Move to sunny Los Angeles! I’ve lived here for almost a decade now, and I can say from personal experience that it’s a great city to start a career and a family and a whole new life for yourself!
Sorry, I should have said, “It’s a great city…if you have enough money that you can swim in it, Scrooge McDuck style. Los Angeles is routinely ranked within the top 10 most expensive cities to live in. If you want to rent, the average apartment costs $1,716 a month. If you want to own a home, the median price is $541,200. Both of those numbers are among the highest nationwide. And anecdotally, I can tell you that home prices keep going up, while the homes themselves keep getting smaller and smaller. It’s a rough market no matter what sort of place you live in.
But one house was recently posted on the real-estate website Trulia at a price that’s outrageous even for pricey Los Angeles. It’s got 1,538 sq. feet, two-bedrooms, one bathroom, and it can be yours for the low, low price of…$975,000.
Check out the pleasure palace that is 1126 S. Ridgeley Drive.
Just think! If you move to Los Angeles with a median income job, ($55,909 in L.A. county), you own this sweet chalet by the time you’re 734 years old!
But that’s just the exterior. Let’s take a tour around your own private Xanadu. It has every amenity you could imagine, like this elegant dining room, full of atmosphere and paint chips.
It has a cozy living room with plenty of exposed wiring for the kids to play with!

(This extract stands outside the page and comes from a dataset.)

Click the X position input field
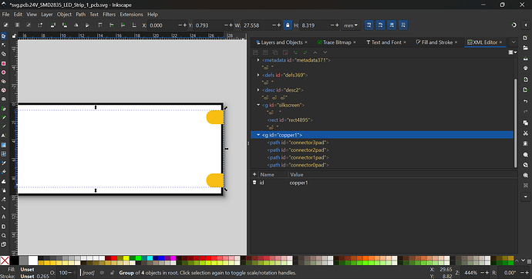This screenshot has width=532, height=279. pyautogui.click(x=163, y=25)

Check out the kitchen, which was recently featured in Better Homes & Meth Labs.
Here’s one of the bedrooms, where you can kick back and dream about all the tetanus shots you will definitely be getting.
Here’s the one bathroom. It’s also where the ghost of an evil clown lives!
And the master bedroom: perfect for hosting your weekly fight club.
Another view of the master bedroom, with the sort of ambience that says “bombed out village from World War II.”
Here’s another room in the house. Unfortunately it’s already occupied by a family of possums. Please don’t disturb them.
And here’s the room where Brie Larson and her son were kept in Room.
But that’s not all! It’s also got a two-car outdoor garage that’s definitely NOT on the verge of collapse, especially not during one of LA’s weekly earthquakes.
And finally, for you green thumbs out there, it might not have a garden, but it does have an actual jungle. (Note: your lawn jungle will need to be flamethrowered weekly or the HOA will be very upset.)
So, when are you moving in? We’re gonna be neighbors!